Para onde vão R$ 162,6 milhões da Mega-sena que não foram resgatados

Apostador de São Paulo tinha até esta quarta-feira (31) para resgatar o valor da Mega da Virada

Mais de R$ 162,6 milhões – metade do prêmio pago na Mega da Virada do dia 31 de dezembro – continuam sem dono e prestes a serem repassados ao Fundo de Financiamento do Ensino Superior (Fies), do Ministério da Educação, destino dos prêmios esquecidos.

mega-senaO sorteio mais cobiçado do país teve apenas dois vencedores para dividir o valor recorde de R$ 325,2 milhões. – Foto: Marcelo Camargo/Agência Brasil/ND

A aposta foi feita em São Paulo pela internet e terminou nesta quarta-feira (31/3), no fim do expediente bancário, o prazo de 90 dias para resgate da bolada.

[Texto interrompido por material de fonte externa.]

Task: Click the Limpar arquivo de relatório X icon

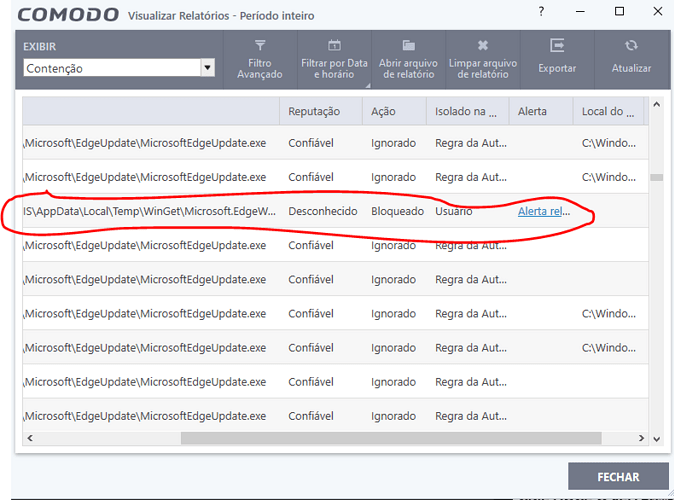Action: (483, 46)
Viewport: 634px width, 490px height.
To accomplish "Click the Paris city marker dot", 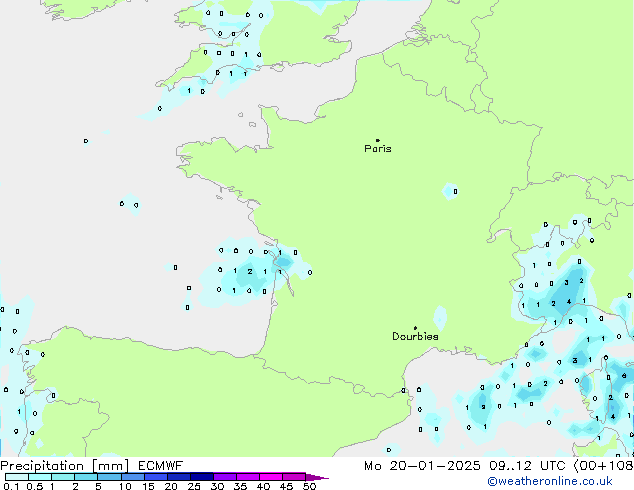I will 377,141.
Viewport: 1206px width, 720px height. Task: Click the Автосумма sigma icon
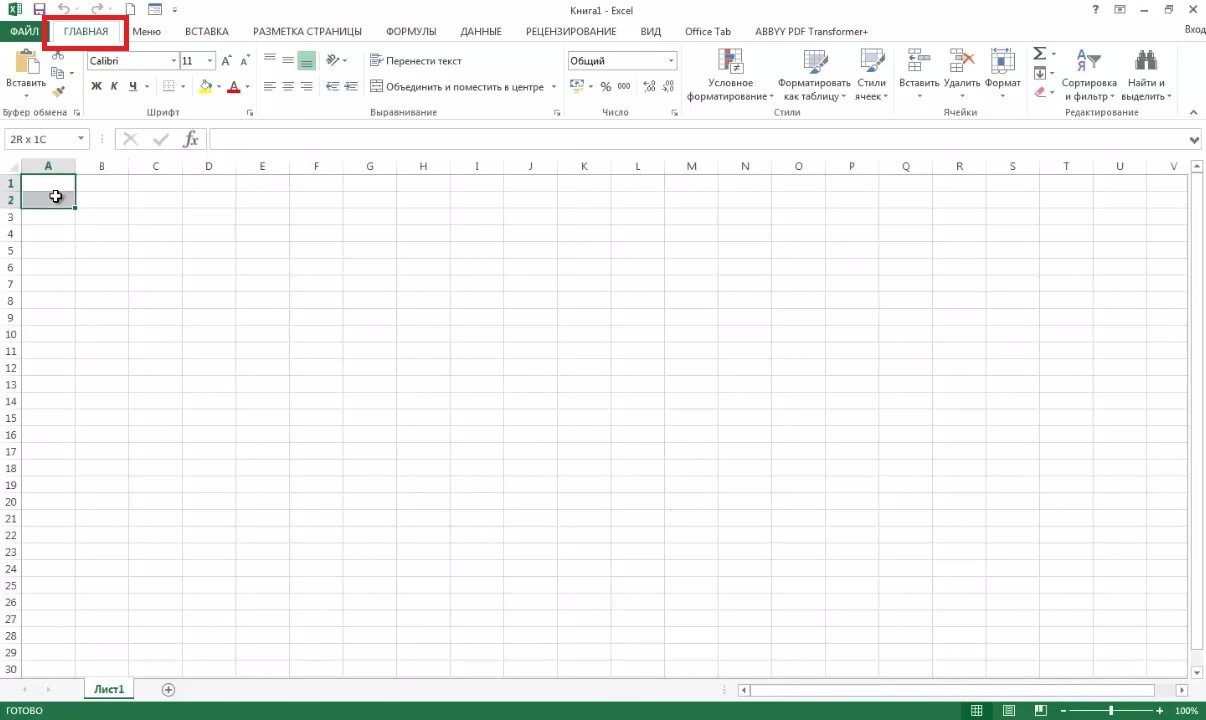1038,52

O sorteio mais cobiçado do país teve apenas dois vencedores para dividir o valor recorde de R$ 325,2 milhões, mas só o ganhador de Aracaju já não deve se preocupar mais com boletos no fim do mês.

Ele retirou o dinheiro que ganhou: R$ 162,6 milhões. Seu nome não foi revelado, como ocorre com todos os ganhadores das loterias da Caixa.

Por incrível que pareça, não são raros os apostadores que deixam o prêmio para trás. Segundo a Caixa, somente em 2020, R$ 311,9 milhões em prêmios não foram resgatados.

Os valores levam em conta todas as modalidades e faixas de premiação como Dupla-Sena, Quina, Lotofácil, Lotomania e Loteca, que não foram retiradas no prazo.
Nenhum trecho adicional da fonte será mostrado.